At the same time, the resort to violence by the United States in the post-Cold War era comes with that history of Vietnam and Central America in tow. There is a certain thinking, deriving from our councils of war, that has not changed.

As we reach century’s end, it seems that the most significant leaps of imagination have occurred not in how to avoid war but in how to deliver war with greater power and precision.

How masterfully situations and language can be manipulated to accommodate those military intentions is clear in our involvement in Iraq. Ostensibly, the United States liberated Kuwait and is now keeping that bully, Saddam Hussein, in check. Of course the reality is far more complex and sinister, as the report in this issue details. The United States had much to do with creating Saddam Hussein.
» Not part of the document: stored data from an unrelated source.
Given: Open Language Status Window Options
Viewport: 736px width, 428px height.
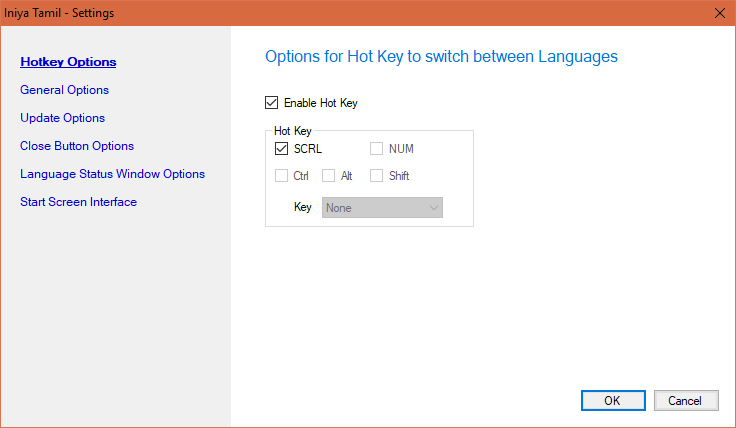Looking at the screenshot, I should click(112, 174).
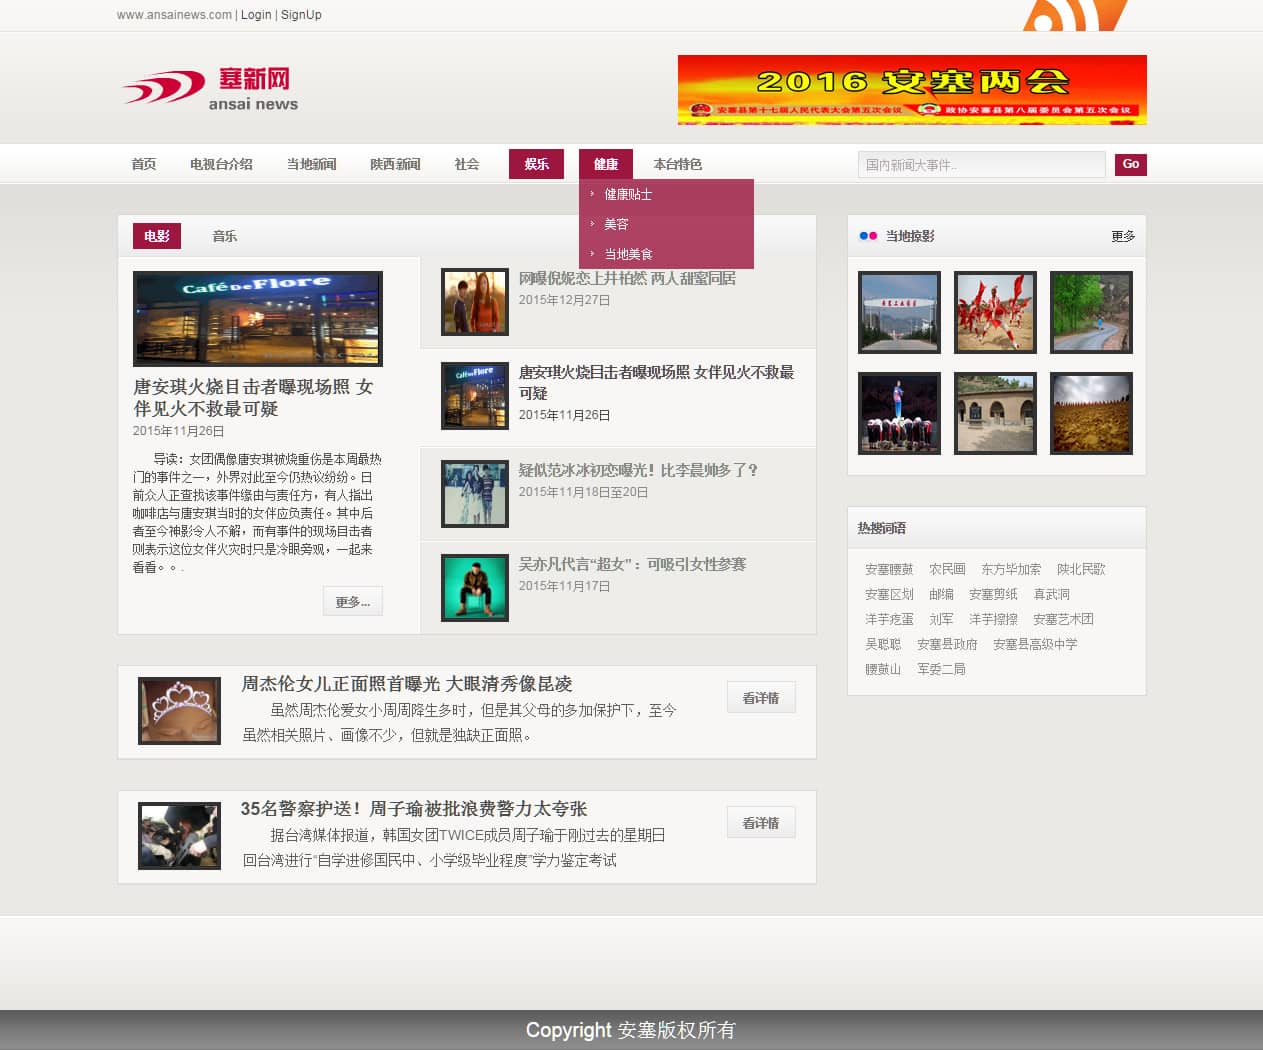
Task: Switch to the 音乐 tab
Action: [225, 236]
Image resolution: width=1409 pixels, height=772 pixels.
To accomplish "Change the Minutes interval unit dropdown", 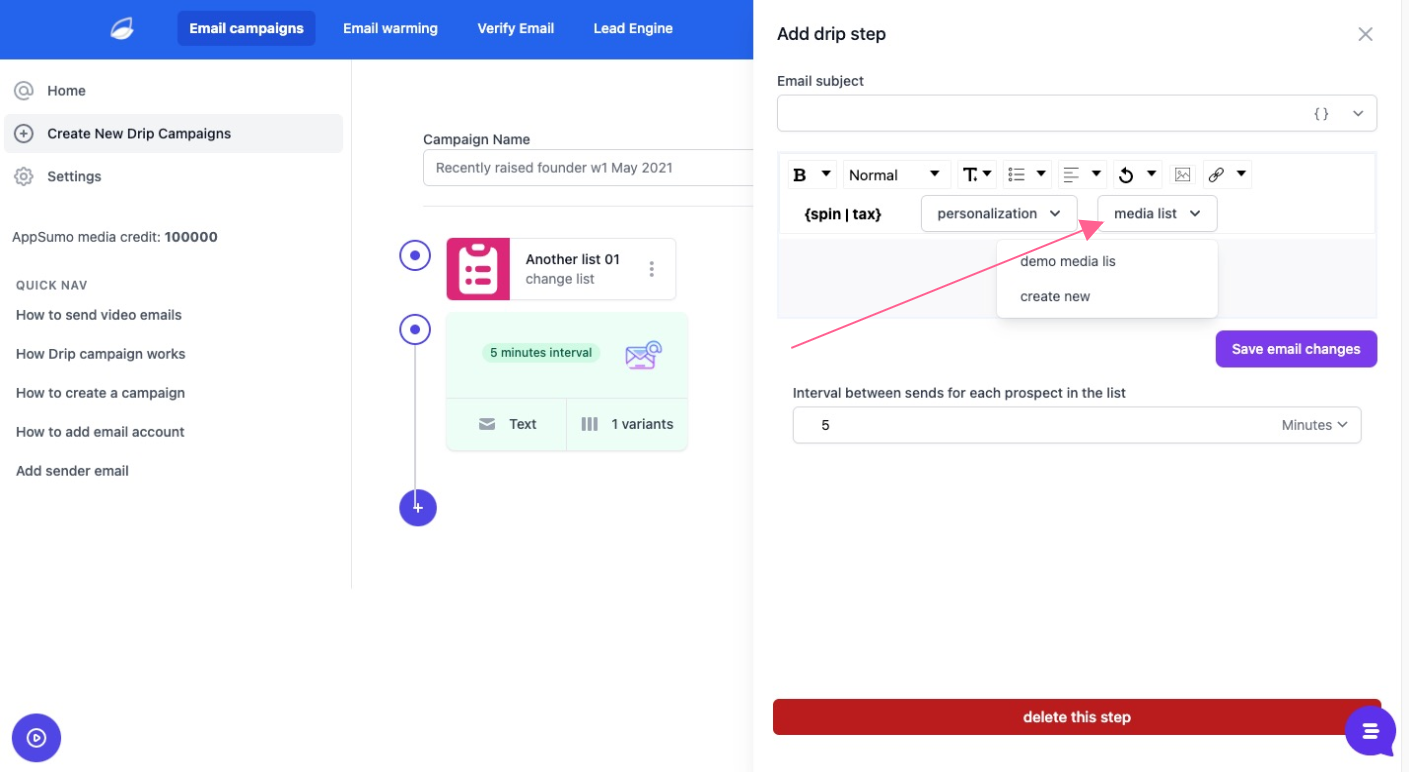I will [1314, 425].
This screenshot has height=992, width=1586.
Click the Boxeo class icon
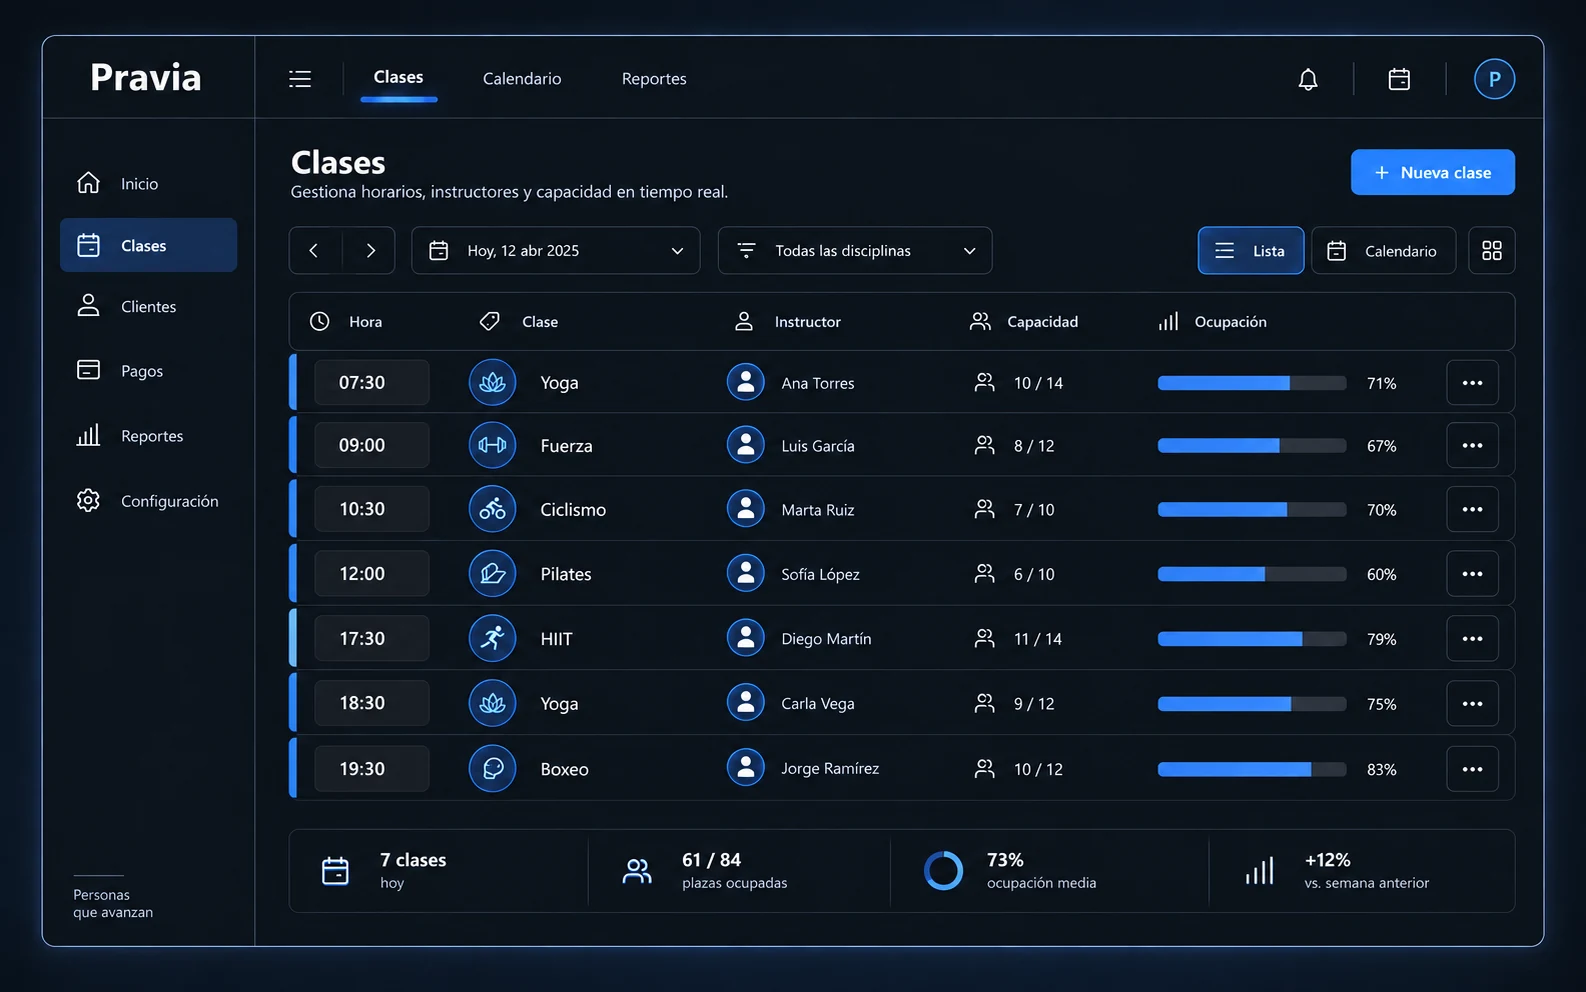[492, 769]
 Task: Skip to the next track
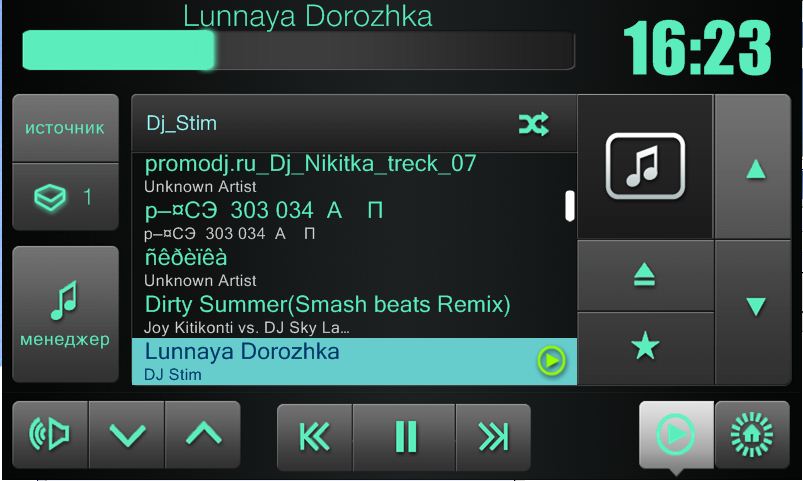coord(493,437)

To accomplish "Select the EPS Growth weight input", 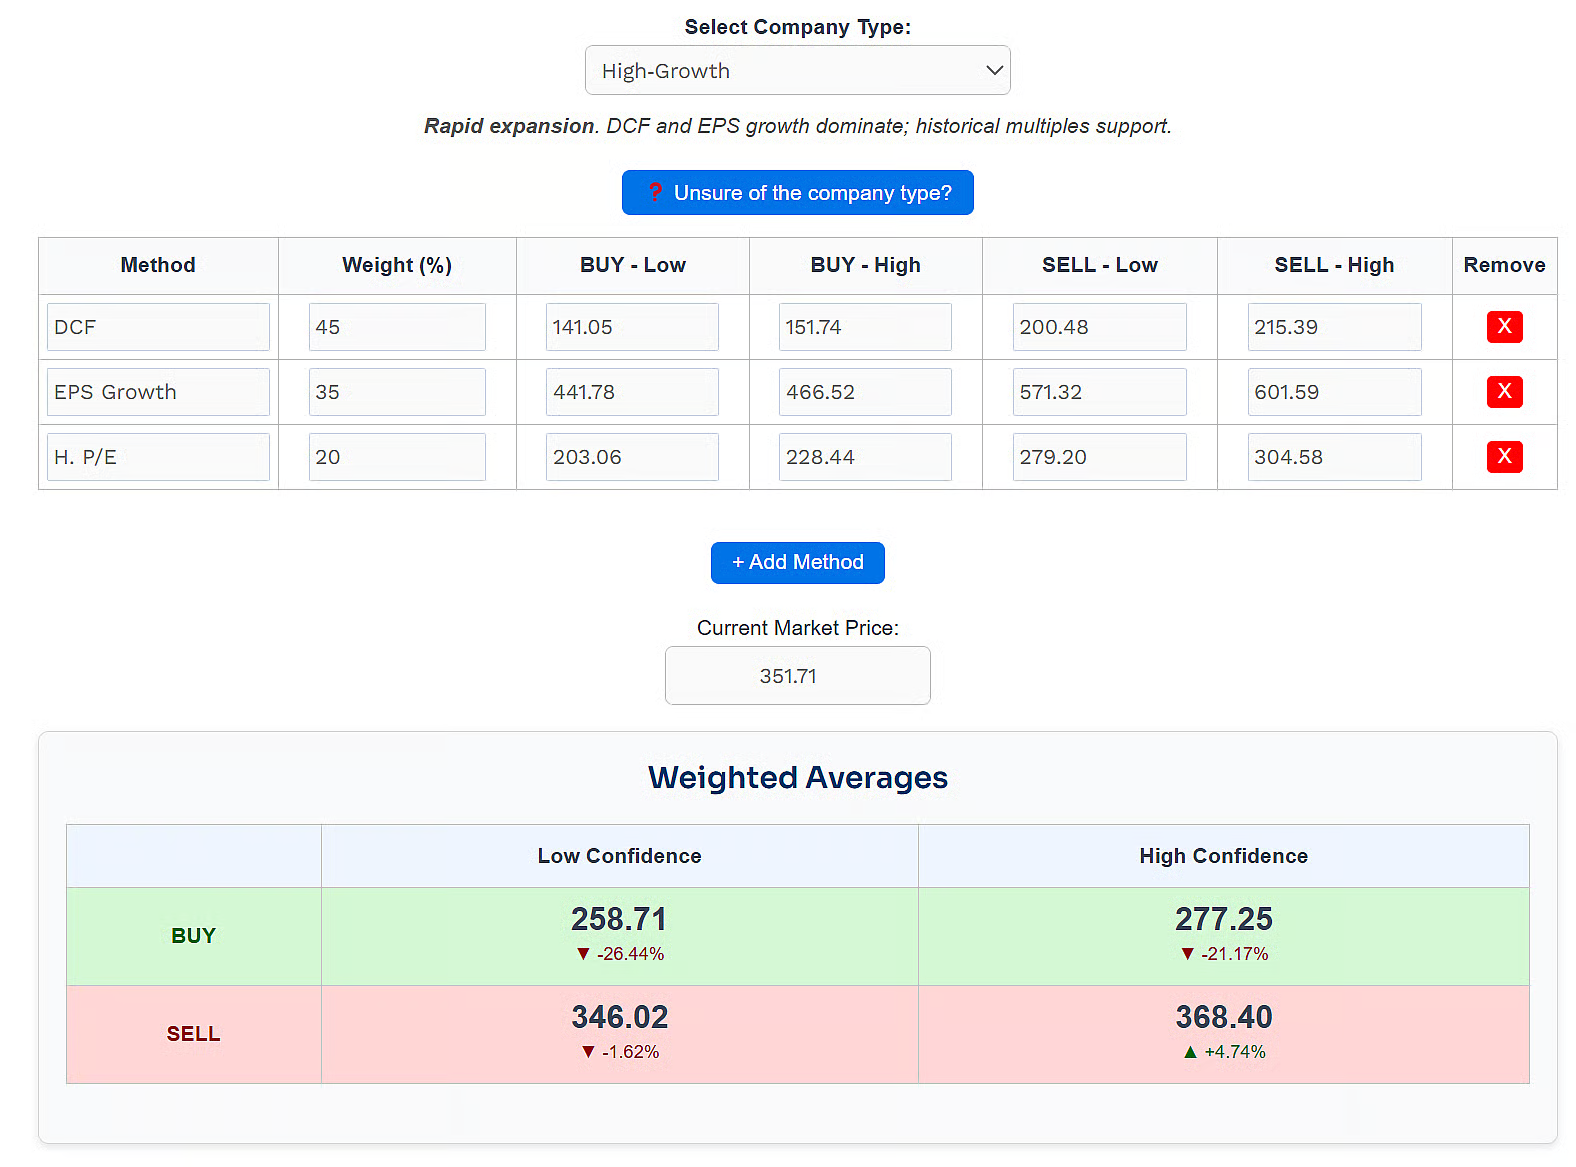I will pyautogui.click(x=397, y=392).
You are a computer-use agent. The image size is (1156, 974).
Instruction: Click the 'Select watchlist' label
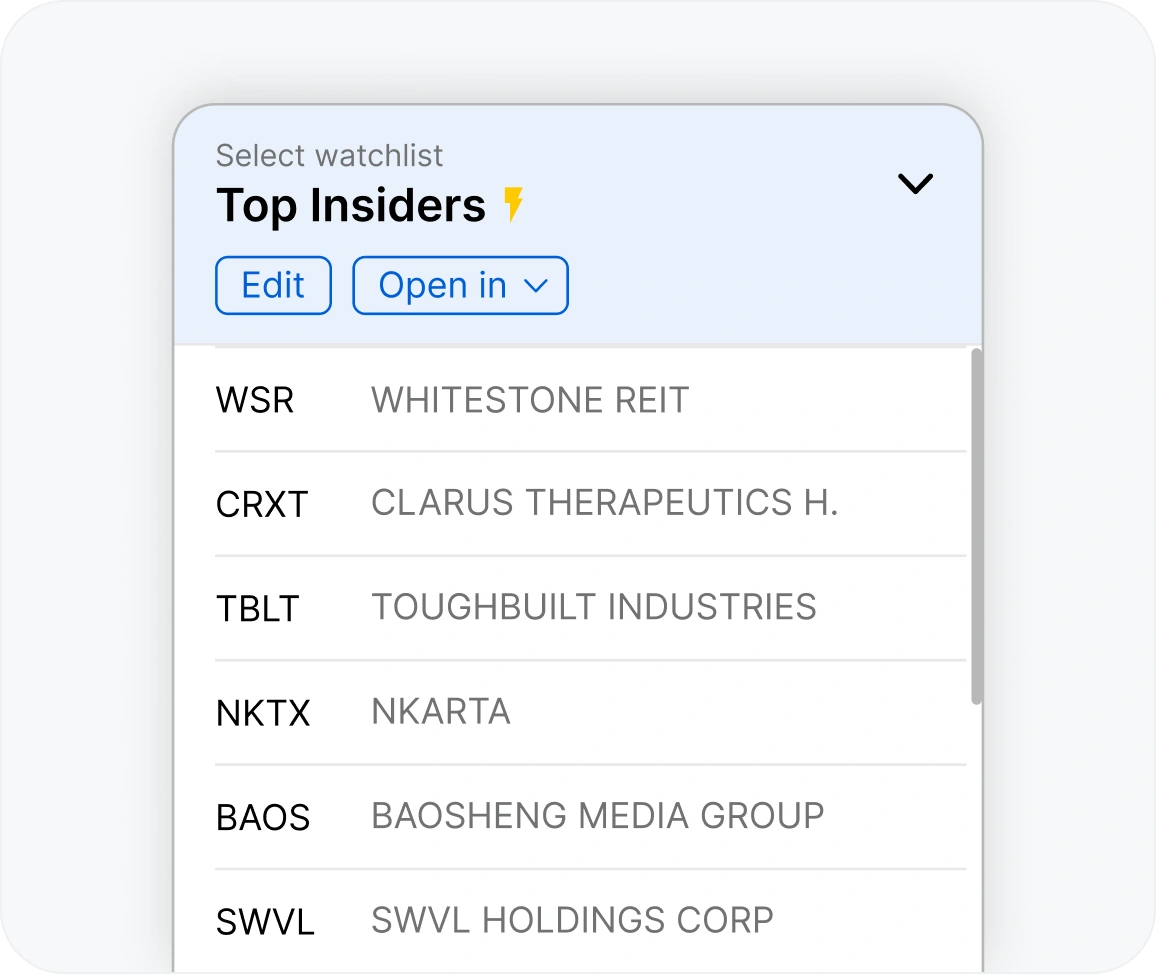tap(329, 156)
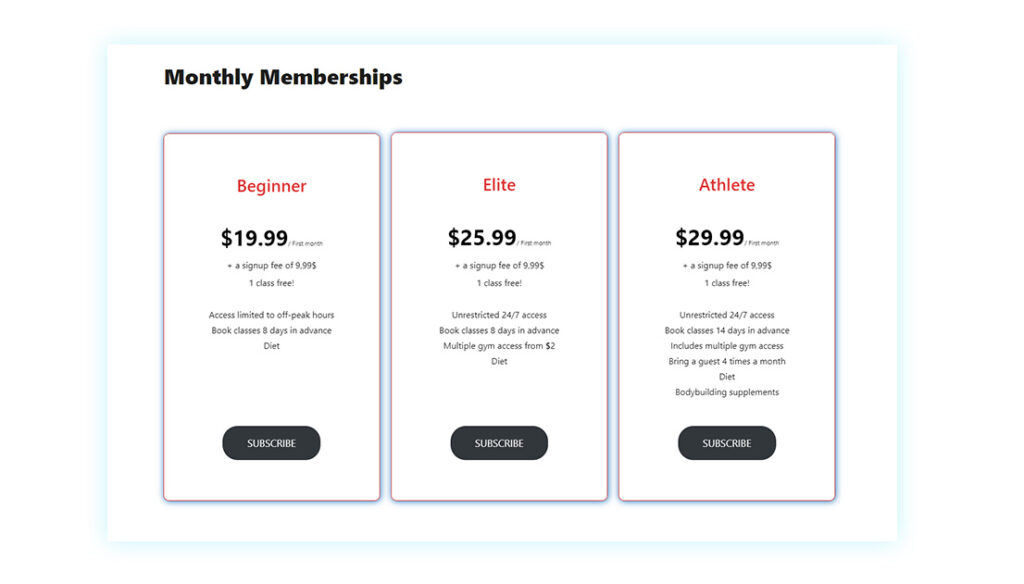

The ongoing sanctions are dismantling a culture, killing hundreds of thousands of the most innocent and vulnerable, out of all proportion to any good that might be achieved.

Peace activists might well refocus efforts to call attention to the need for disarmament in the Middle East and a halt to the enormous flow of arms to the region from the United States.

Secretary of State Madeleine Albright comes off as a moral crusader when she talks about stopping genocide in the Balkans. But this is the same person who said that the deaths of 500,000 children was a price worth whatever she deemed the United States was achieving in Iraq. It may not be Vietnam, but if that is the logic of our secretary of state, one can only conclude that we have become monstrously more callous in our war calculations.

We can think of no greater good to come out of the current rash of conflicts than a revitalized peace movement, challenged to a new round of thinking. We look forward to the discussion of what role the peace movement perceives for the United States in this new era and to those groups achieving a new sophistication in their analyses of world events.

Any new initiatives, however, should be undertaken with the understanding that peacemakers, no matter how sophisticated and open to the complexities of a situation, will be standing outside of conventional wisdom for some time. For even given the myriad ways it can be modified and shaded, pacifism will always run up against hard-line pragmatists and the deeply rooted presumption that war is the inevitable norm and peace the exception.

The world desperately needs people to continue standing in holy contradiction to that presumption.